— Start of MATERIAL PROVIDED —

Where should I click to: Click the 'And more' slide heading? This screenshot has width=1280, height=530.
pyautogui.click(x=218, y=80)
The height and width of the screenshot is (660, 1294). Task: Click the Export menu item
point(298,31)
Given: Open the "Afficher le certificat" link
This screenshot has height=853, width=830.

— End of MATERIAL PROVIDED —
— Start of MATERIAL PROVIDED —

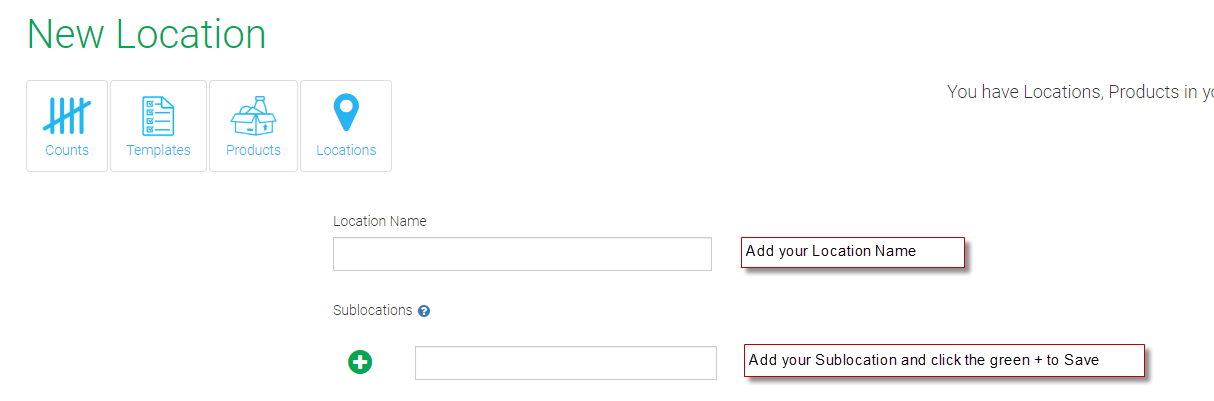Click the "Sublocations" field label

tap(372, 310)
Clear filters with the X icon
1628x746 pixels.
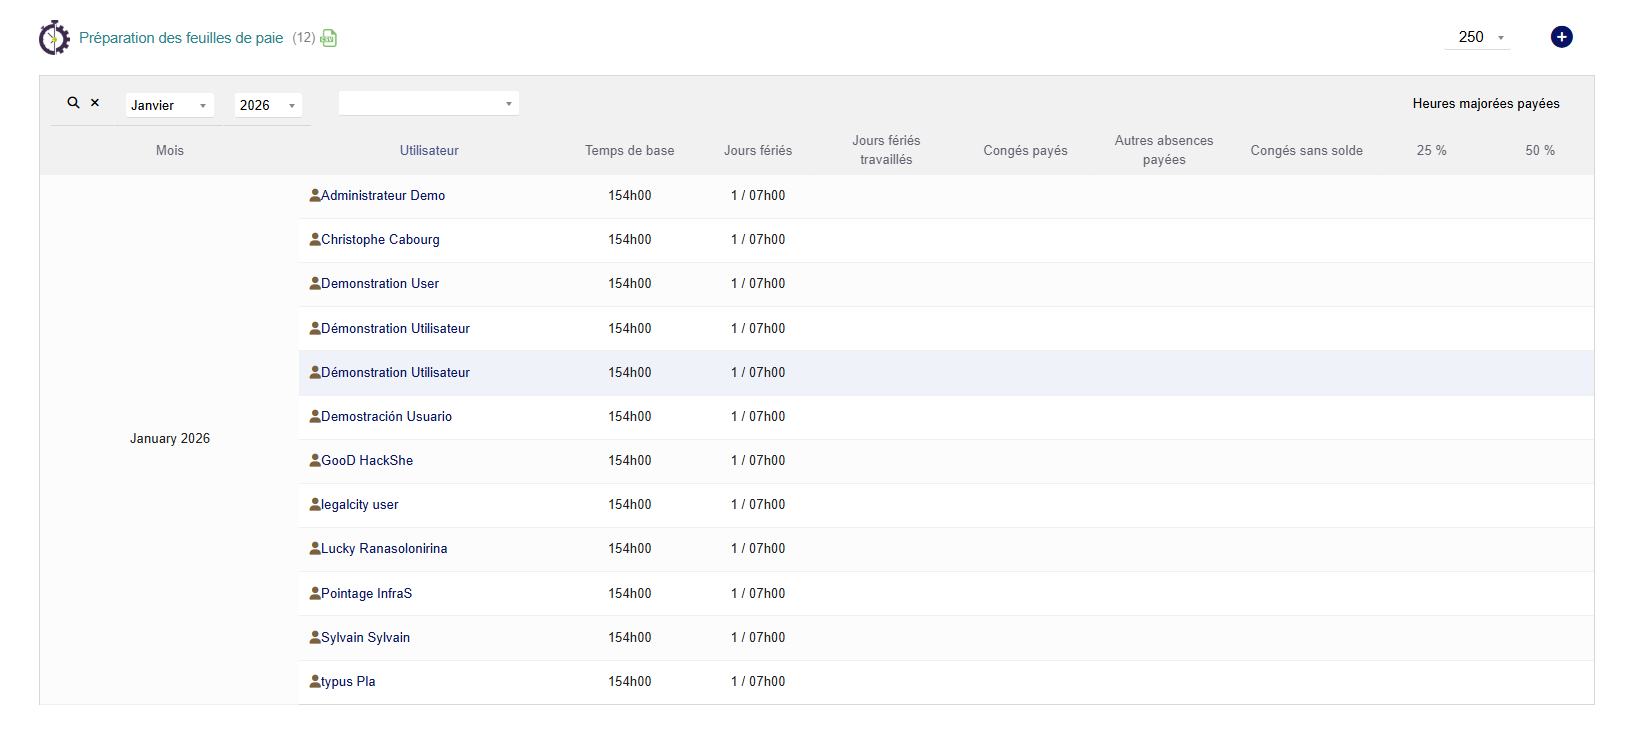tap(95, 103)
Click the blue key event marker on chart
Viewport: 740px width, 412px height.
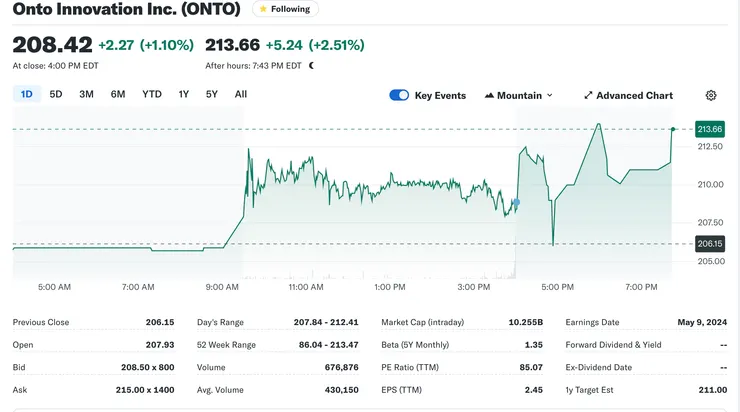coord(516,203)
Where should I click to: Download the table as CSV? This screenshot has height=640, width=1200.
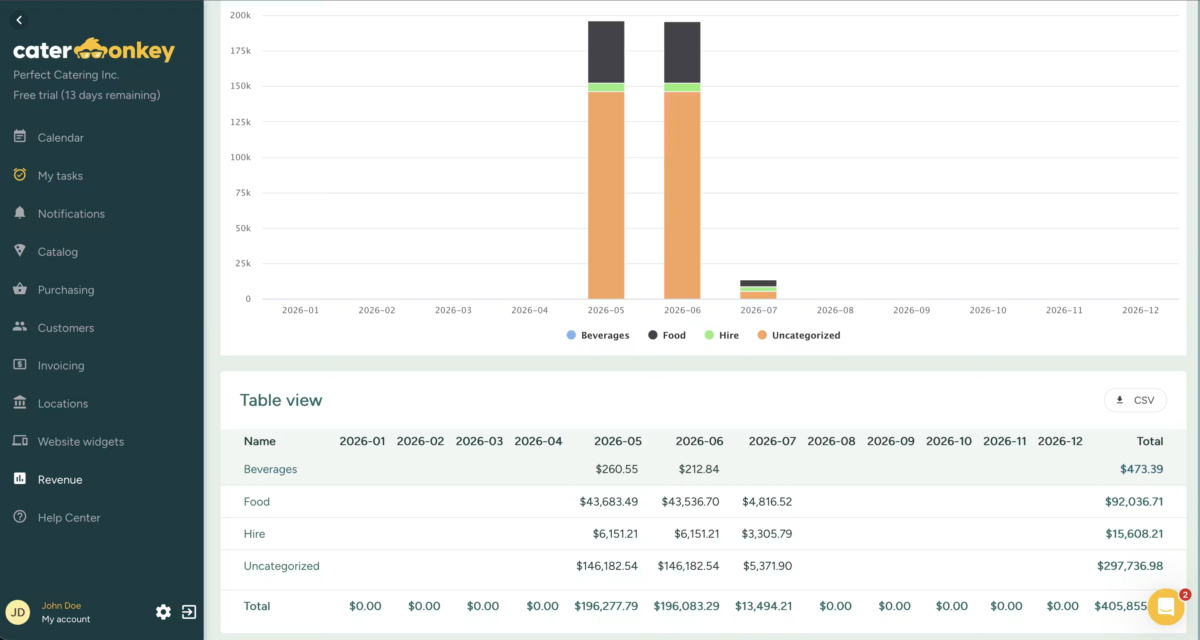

— End of MATERIAL PROVIDED —
— Start of MATERIAL PROVIDED —

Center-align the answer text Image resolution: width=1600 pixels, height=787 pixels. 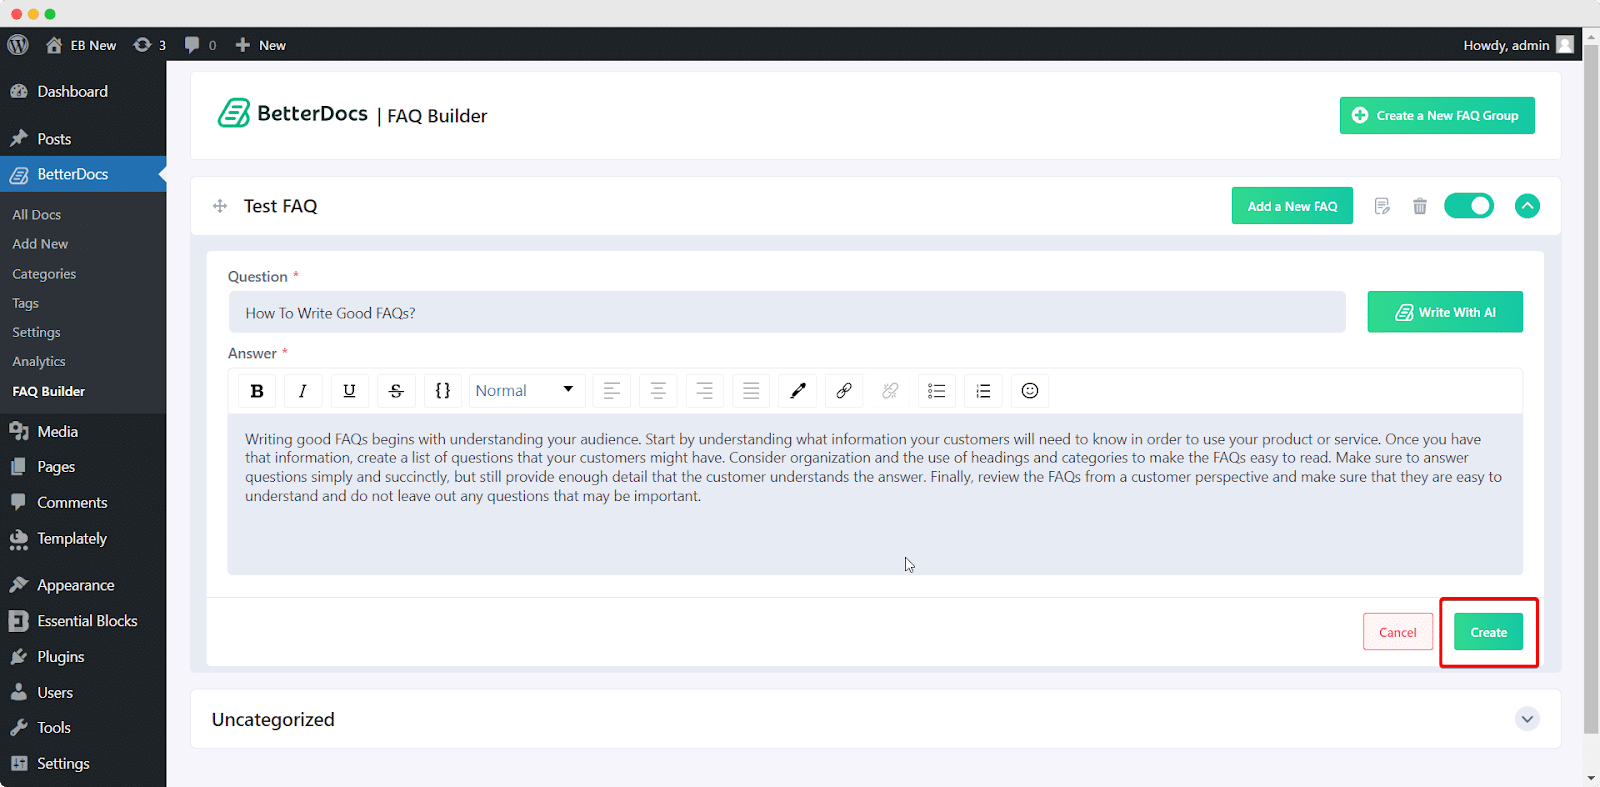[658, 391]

— End of MATERIAL PROVIDED —

§ **SHORT TASK**:
Rewrite the entries from the line with "Given: Open the" to the line with "This screenshot has height=853, width=830.", changing "Open" to "Follow" and leaving everything else the same.

§ **EXERCISE SOLUTION**:
Given: Follow the "Afficher le certificat" link
This screenshot has height=853, width=830.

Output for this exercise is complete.